Dès l'installation de l'occupation, l'Allemagne nazie organise un pillage culturel méthodique des pays conquis. Un service spécialisé, l'Einsatzstab Reichsleiter Rosenberg (ERR), est chargé de confisquer œuvres d'art, bibliothèques et collections — en particulier celles appartenant à des Juifs, aux loges maçonniques et aux opposants —, au profit des musées du Reich et des dignitaires nazis (Hitler, Göring).
Face à cette menace, conservateurs, collectionneurs et propriétaires doivent réagir. Cacher ou évacuer les œuvres les plus précieuses (les mettre à l'abri en zone libre, à l'étranger, dans des dépôts secrets) pour les soustraire au pillage.
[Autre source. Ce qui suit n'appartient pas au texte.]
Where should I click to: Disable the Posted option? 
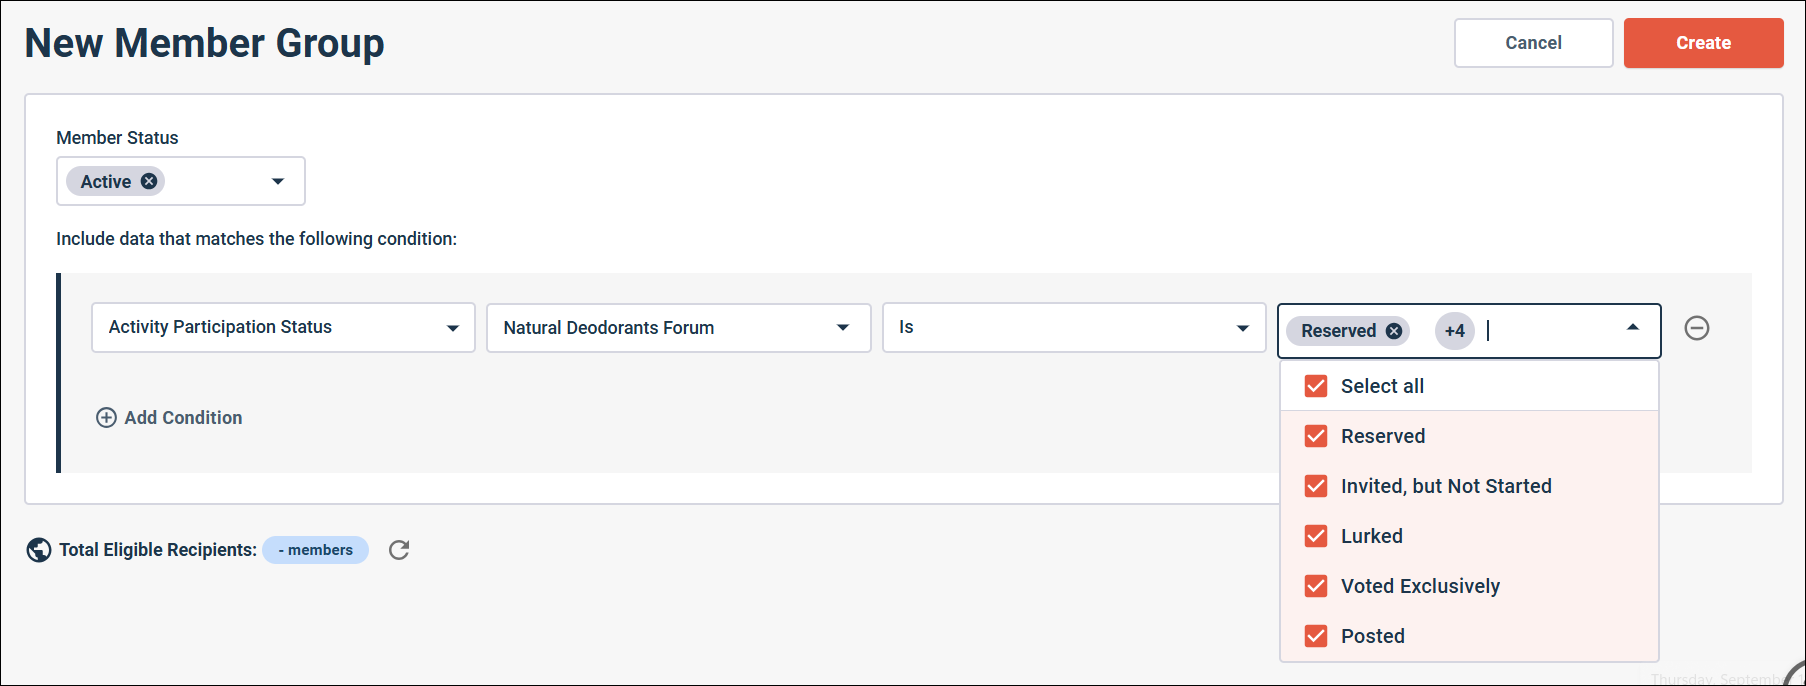(x=1315, y=636)

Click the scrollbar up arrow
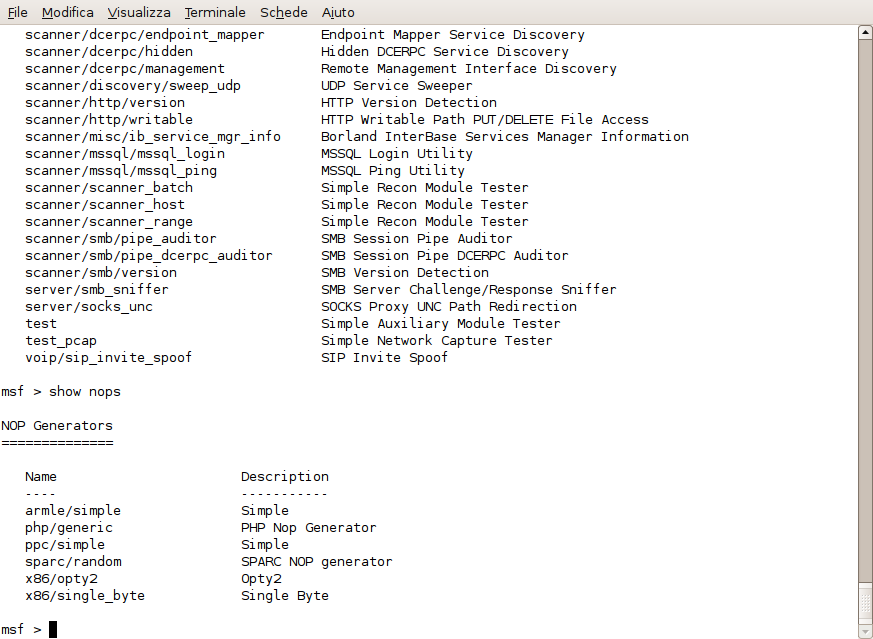pyautogui.click(x=865, y=33)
Les déclarer et les laisser en place, par respect des consignes ou par crainte. Ou tenter de négocier leur préservation avec l'occupant.
L'enjeu est patrimonial et moral : sauver l'héritage culturel d'un pillage organisé, alors que l'occupant dispose de la force et de l'administration. Les musées belges et français, comme les collections privées (surtout juives, bientôt spoliées), sont directement menacés par cette prédation à grande échelle.
Face au pillage, faut-il cacher et évacuer les œuvres, les laisser en place, ou négocier avec l'occupant ?
Là où c'était possible, conservateurs et propriétaires ont choisi A : de nombreuses œuvres majeures furent évacuées et cachées dès 1939-1940 (en France, les collections du Louvre furent dispersées dans des châteaux ; en Belgique, des mesures de protection furent prises). Mais l'ERR mena néanmoins un pillage massif, ciblant en priorité les biens juifs spoliés (la spoliation s'organise en parallèle des premières mesures antijuives de l'automne 1940). Des dizaines de milliers d'œuvres furent confisquées et transférées vers l'Allemagne. Le pillage culturel nazi, l'un des plus vastes de l'histoire, fera l'objet après-guerre d'immenses efforts de restitution, encore inachevés. Il illustre la dimension prédatrice et idéologique de l'occupation, indissociable de la persécution.